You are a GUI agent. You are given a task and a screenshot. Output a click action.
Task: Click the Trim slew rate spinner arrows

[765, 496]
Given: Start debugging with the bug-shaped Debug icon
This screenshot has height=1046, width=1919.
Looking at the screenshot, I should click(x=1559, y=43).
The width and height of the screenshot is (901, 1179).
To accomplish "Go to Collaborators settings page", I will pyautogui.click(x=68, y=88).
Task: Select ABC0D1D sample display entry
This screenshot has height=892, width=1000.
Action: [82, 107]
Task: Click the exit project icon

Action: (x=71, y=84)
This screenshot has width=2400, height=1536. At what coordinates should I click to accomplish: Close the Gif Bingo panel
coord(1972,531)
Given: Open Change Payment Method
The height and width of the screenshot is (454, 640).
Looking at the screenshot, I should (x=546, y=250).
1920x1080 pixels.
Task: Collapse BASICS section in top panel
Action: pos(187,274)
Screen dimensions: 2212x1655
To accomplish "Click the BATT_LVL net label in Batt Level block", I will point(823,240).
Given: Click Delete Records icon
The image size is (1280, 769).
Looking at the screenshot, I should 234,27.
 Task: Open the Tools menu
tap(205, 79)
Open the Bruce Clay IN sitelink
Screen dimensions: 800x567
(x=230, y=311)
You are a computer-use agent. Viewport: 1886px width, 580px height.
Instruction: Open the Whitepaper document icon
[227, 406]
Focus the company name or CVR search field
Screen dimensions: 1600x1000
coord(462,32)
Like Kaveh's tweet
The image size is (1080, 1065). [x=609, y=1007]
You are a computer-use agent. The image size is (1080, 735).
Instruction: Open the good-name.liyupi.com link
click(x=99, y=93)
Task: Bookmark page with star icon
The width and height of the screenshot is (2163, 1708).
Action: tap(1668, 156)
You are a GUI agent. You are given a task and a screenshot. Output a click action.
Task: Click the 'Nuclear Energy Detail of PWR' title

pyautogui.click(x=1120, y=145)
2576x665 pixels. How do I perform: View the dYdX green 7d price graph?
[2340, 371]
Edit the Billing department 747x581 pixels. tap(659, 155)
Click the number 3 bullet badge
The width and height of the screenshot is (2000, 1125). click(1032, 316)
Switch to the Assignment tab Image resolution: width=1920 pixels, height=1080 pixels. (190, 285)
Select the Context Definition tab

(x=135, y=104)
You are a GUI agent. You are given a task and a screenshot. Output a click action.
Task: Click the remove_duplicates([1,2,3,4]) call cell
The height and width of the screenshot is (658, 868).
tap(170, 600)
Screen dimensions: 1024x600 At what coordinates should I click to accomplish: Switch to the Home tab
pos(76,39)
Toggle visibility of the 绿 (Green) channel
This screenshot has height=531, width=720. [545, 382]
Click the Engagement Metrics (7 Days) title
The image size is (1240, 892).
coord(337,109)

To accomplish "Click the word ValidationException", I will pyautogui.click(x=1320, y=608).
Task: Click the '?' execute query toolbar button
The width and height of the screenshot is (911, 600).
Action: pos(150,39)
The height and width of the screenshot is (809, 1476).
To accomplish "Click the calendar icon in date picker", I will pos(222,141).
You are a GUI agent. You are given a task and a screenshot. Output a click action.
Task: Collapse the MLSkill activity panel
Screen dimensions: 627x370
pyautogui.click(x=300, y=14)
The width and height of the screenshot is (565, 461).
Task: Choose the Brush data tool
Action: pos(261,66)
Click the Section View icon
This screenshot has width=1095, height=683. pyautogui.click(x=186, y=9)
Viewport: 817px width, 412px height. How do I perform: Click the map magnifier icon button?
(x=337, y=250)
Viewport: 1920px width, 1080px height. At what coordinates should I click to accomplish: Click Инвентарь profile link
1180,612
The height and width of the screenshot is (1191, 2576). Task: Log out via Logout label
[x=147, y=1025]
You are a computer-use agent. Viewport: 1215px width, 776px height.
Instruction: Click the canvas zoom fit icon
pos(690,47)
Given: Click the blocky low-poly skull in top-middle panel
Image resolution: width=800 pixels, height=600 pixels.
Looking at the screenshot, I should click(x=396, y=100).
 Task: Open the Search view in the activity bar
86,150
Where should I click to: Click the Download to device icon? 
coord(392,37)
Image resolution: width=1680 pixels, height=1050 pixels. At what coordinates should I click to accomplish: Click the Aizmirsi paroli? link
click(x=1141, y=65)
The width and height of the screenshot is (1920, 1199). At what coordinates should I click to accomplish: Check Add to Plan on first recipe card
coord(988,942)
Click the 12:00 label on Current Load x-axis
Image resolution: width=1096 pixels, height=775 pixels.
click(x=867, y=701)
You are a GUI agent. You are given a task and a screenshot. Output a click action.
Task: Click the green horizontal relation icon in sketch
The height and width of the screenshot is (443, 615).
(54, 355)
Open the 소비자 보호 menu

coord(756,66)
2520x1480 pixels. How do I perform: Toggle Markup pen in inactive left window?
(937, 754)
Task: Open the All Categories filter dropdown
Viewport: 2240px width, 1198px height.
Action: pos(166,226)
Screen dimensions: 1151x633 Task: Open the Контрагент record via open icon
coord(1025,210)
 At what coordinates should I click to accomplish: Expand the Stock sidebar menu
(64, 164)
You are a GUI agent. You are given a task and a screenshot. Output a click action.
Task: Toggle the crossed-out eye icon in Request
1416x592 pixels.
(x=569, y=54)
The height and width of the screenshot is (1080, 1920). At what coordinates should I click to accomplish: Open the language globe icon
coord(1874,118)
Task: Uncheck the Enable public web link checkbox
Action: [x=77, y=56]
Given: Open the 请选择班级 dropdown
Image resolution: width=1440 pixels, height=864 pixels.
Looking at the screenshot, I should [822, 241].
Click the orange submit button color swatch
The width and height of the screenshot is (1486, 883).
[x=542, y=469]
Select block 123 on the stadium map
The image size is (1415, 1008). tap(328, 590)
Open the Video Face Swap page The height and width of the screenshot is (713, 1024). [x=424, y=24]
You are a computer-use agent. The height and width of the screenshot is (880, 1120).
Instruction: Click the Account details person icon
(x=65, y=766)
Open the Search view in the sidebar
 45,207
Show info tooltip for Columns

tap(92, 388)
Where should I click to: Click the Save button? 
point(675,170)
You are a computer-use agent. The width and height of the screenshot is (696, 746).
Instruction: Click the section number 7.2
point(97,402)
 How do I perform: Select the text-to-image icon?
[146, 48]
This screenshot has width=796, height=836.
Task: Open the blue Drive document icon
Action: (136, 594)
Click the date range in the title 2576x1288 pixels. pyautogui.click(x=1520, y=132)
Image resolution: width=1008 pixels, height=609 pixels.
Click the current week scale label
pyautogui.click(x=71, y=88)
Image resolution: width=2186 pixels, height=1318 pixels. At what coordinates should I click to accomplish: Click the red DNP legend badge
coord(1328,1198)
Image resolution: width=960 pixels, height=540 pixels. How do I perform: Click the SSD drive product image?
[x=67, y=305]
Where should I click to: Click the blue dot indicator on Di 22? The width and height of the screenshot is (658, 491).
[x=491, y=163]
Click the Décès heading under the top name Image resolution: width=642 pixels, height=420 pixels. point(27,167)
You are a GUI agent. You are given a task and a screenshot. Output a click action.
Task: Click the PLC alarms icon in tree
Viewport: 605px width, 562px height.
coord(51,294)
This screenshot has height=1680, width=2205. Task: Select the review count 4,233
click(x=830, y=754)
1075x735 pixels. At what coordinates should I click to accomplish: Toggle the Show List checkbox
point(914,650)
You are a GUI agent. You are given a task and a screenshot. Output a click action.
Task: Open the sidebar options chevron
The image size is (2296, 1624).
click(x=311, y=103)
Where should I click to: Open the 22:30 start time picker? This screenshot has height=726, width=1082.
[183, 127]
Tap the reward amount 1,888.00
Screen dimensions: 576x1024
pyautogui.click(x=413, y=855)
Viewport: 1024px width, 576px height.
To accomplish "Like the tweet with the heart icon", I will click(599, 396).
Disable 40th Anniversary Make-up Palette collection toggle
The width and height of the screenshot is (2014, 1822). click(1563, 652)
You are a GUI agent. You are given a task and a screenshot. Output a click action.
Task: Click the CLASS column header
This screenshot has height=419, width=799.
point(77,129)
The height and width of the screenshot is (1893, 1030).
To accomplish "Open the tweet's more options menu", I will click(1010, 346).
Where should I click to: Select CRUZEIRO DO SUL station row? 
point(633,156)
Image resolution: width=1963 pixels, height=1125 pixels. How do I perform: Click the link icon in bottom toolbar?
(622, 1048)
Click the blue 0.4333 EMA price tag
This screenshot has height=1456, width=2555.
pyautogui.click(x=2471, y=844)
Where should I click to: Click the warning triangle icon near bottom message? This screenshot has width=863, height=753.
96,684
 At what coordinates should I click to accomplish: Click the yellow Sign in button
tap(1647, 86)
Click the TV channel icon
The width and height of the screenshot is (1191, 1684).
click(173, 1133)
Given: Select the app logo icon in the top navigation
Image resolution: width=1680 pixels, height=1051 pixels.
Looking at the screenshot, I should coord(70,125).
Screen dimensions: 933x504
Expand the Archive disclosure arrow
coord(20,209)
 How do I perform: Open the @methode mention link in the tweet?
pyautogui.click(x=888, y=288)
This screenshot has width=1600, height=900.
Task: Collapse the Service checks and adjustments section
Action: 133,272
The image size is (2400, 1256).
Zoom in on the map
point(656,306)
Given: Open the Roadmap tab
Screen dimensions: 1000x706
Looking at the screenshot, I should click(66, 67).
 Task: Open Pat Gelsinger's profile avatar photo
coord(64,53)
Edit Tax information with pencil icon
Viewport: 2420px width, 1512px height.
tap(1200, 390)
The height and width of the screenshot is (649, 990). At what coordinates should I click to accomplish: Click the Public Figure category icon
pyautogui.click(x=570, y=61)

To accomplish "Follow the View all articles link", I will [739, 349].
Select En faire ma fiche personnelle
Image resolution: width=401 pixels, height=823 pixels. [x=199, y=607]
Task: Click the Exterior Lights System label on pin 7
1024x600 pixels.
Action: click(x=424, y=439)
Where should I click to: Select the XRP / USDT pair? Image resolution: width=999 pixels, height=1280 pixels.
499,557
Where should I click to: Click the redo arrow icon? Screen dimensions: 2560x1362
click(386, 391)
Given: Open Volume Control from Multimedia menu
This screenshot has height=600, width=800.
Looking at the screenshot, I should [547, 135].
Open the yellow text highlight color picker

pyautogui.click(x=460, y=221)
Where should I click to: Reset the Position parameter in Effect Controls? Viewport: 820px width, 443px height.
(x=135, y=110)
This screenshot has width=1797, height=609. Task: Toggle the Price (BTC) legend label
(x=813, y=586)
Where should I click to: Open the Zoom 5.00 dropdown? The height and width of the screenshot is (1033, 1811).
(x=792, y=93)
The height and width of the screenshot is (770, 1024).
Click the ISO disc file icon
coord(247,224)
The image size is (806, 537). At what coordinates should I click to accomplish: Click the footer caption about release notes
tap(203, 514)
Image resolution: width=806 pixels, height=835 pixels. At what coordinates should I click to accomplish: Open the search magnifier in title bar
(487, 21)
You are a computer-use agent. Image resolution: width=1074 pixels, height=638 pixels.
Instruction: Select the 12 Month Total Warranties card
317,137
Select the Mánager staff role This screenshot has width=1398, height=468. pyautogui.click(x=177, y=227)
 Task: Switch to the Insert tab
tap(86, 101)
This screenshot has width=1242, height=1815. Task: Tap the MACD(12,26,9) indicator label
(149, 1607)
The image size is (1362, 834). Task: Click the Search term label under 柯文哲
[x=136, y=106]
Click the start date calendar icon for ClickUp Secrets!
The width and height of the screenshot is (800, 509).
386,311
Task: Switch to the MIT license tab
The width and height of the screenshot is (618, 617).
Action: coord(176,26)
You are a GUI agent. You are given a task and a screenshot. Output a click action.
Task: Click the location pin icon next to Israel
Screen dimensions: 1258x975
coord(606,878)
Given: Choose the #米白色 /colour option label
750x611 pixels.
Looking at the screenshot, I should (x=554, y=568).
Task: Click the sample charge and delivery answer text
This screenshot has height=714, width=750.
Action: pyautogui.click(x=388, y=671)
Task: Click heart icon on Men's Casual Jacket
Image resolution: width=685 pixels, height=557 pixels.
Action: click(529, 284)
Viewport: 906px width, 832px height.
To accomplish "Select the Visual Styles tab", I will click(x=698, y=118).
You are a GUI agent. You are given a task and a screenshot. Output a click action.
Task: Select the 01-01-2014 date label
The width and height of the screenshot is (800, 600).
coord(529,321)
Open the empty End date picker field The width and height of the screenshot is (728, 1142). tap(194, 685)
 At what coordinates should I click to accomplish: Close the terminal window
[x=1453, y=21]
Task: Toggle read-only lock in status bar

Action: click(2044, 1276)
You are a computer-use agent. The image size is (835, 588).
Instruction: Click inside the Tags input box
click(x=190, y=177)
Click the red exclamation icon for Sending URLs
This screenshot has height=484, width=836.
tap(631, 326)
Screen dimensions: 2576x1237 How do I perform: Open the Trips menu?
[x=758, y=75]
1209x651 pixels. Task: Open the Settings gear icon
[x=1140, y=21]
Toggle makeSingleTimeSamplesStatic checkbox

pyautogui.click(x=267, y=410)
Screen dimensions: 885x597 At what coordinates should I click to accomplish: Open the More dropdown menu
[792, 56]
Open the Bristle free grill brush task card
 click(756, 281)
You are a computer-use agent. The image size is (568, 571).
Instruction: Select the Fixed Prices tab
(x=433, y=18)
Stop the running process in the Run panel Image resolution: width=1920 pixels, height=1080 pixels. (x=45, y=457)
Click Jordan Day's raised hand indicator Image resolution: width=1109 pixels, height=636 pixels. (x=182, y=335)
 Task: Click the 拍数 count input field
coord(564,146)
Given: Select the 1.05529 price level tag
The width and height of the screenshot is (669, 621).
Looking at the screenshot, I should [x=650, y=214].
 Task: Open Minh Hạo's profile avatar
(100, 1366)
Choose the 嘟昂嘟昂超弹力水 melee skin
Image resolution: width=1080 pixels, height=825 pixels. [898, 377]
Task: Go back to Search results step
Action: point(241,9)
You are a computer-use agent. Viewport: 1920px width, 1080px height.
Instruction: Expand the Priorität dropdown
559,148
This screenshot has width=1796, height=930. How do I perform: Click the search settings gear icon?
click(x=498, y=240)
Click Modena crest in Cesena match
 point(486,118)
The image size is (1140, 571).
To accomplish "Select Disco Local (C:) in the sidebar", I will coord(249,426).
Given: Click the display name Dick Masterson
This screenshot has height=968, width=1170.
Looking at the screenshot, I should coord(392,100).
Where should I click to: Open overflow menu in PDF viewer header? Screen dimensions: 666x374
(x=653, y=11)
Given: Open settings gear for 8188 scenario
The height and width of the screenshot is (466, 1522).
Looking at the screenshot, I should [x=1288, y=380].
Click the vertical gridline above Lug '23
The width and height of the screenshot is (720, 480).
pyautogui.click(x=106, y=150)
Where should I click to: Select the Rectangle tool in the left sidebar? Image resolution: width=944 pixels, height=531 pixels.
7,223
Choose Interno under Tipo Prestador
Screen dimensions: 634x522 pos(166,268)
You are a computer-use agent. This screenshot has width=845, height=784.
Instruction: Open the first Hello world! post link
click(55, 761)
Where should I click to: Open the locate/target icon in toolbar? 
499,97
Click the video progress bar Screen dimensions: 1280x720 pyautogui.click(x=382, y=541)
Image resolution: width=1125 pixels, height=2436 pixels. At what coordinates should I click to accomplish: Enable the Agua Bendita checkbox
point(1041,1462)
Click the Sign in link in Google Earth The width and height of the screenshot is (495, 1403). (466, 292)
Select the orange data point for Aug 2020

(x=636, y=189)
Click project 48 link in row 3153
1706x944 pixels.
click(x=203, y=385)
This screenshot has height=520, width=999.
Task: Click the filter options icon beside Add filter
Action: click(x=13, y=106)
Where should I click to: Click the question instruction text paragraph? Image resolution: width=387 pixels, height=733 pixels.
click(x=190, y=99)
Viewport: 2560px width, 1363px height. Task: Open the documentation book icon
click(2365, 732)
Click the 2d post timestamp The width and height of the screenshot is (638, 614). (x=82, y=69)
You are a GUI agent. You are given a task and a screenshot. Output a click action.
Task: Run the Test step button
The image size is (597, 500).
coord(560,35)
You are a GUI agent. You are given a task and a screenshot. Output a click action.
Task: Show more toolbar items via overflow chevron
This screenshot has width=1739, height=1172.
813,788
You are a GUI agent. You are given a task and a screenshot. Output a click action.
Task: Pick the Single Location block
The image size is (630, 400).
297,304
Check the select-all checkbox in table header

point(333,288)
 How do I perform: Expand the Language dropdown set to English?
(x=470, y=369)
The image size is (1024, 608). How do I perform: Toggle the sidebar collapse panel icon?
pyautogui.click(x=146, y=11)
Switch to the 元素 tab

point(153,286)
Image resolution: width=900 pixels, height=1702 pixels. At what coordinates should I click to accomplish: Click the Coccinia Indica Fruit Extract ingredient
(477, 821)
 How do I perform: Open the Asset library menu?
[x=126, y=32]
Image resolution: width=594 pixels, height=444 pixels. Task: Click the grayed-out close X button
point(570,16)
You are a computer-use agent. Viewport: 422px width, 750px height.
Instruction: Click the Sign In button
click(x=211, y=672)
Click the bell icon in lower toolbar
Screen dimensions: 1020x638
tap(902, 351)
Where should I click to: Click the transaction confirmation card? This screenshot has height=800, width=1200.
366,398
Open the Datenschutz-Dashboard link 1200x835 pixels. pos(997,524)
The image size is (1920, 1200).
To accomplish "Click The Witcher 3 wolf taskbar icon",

YOUR GOAL — Find each line in the rows above that contains the string "color", and copy those lines. The match is case-sensitive.

IN RESPONSE —
Click the orange submit button color swatch
Open the yellow text highlight color picker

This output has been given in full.